>> BEGIN PASSAGE TO READ

HIERO

HIERO (Hebrew Idiom in English Roots) is a partial translation of the Old Testament, in which Hebrew word order and vocabulary choices are transparent to the reader.

Introduction

Read HIERO
Formatting Key

The Lexicon
The Code
Sources

The Program

HIERO consists of an English lexicon, an annotated Hebrew text, a Hebrew parsing dictionary, and the program code.

English Lexicon

The English lexicon is the most important part of HIERO—and the part that has taken the most time by far to develop. The primary goal of the English lexicon is to link each Hebrew root with a single English root and vice versa. HIERO’s English lexicon contains about 9,500 definitions of Hebrew and Aramaic words. The lexicon is written in XML code. The XML code, part-of-speech mappings, and Strongs number mappings that structure the lexicon are based on the OSHB Hebrew Lexicon by the Open Scriptures Hebrew Bible Project. All of the definitions are my own. The following is a partial sample from the lexicon:

<entry><w xlit="bārāʾ">בָּרָא</w><pos>V</pos><qalAct>shape</qalAct>
		<pielAct>reshape</pielAct>
		<hiphilAct>[keep] °[in] shape</hiphilAct><xref strong="1254A,1254B" />
	<entry><w xlit="bĕrî">בְּרִי</w><pos>A</pos><def>shapely</def><xref strong="1274" /></entry>
	<entry><w xlit="bārîʾ">בָּרִיא</w><pos>A</pos><def>shapely</def><xref strong="1277" /></entry>
	<entry><w xlit="bĕrîʾâ">בְּרִיאָה</w><pos>N</pos><def>shaping</def><xref strong="1278" /></entry>
	<entry><w xlit="bĕrāʾyâ">בְּרָאיָה</w><pos>Np</pos><def>shaped-of-Yʜ</def><xref strong="1256" /></entry>
</entry>

The lexicon tags follow the following rules:

  1. Each Hebrew root has a single root <entry> element. Related words derived from the root will have elements nested within the root element.
  2. A <w> element contains the entry’s Hebrew root.
  3. A <pos> element describes the entry’s part of speech.
  4. A <def> element contains the entry’s English translation.
  5. A verb entry does not contain a <def> element. Instead, each verb entry contains up to eight different translations corresponding to the eight Hebrew functional verb stem types (nine in Aramaic). In this example, the stem translations are contained in the <qalAct>, <pielAct>, and <hiphilAct> elements.

    Any English translation of a stem that appears in the Hebrew text but not in the English lexicon is derived regularly from the translation of another stem. For example, HIERO can automatically derive the translation of the Piel passive stem (“be reshaped”) from the translation provided for the Piel active stem (“reshape”).

>> END PASSAGE TO READ
>> BEGIN PROVIDED MATERIAL

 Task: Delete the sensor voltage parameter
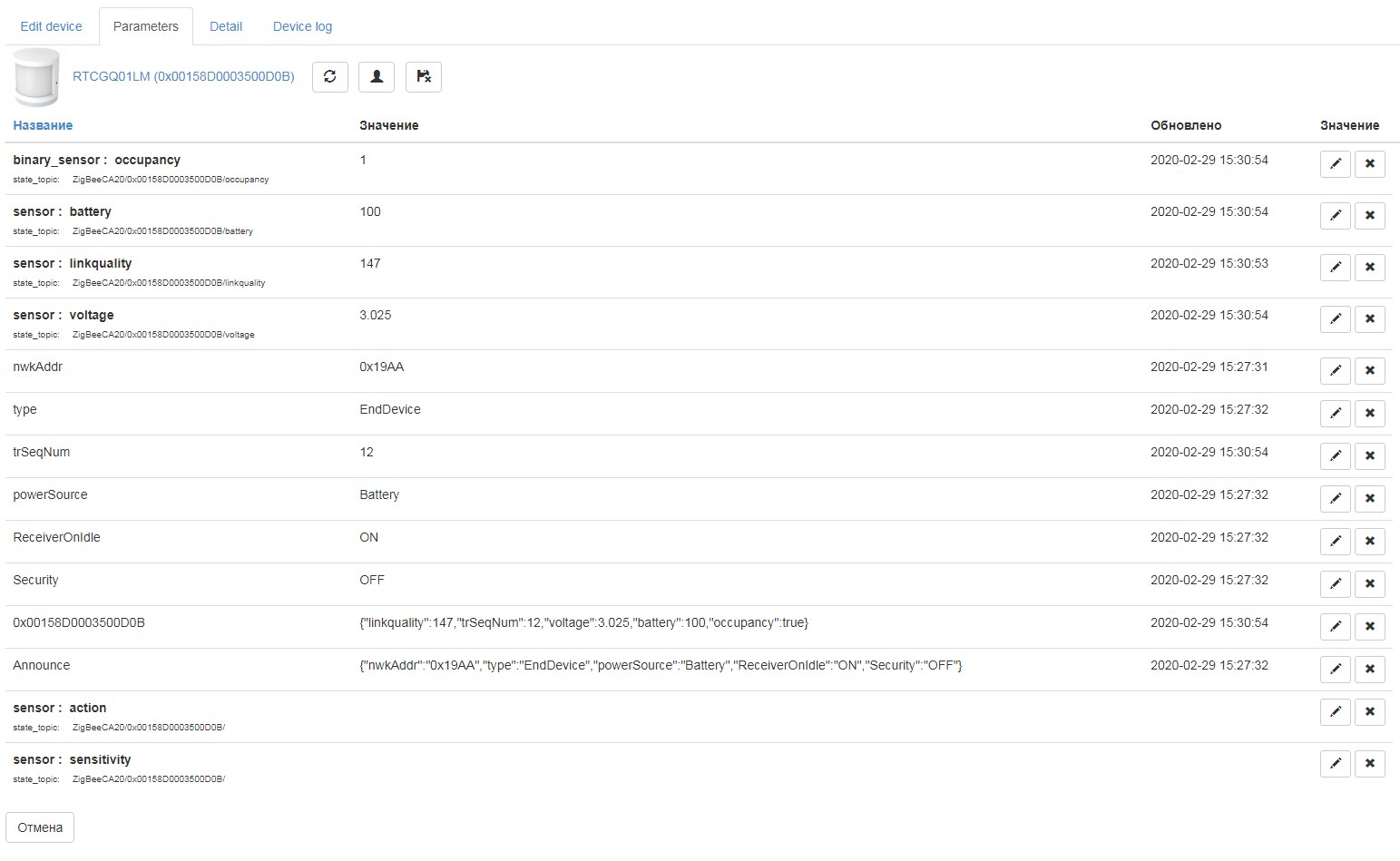coord(1369,319)
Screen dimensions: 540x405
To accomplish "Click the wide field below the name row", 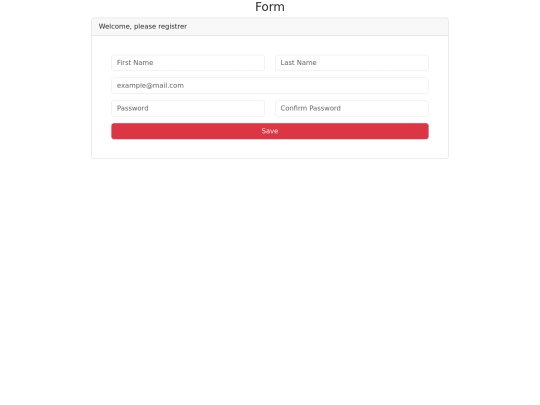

>> END PROVIDED MATERIAL

■ **WHAT YOU HAVE TO DO**
Copy out the passage from the HIERO page word for word, from "The lexicon tags" to "entry’s English translation.".

■ **TASK RESPONSE**
The lexicon tags follow the following rules:

  1. Each Hebrew root has a single root <entry> element. Related words derived from the root will have elements nested within the root element.
  2. A <w> element contains the entry’s Hebrew root.
  3. A <pos> element describes the entry’s part of speech.
  4. A <def> element contains the entry’s English translation.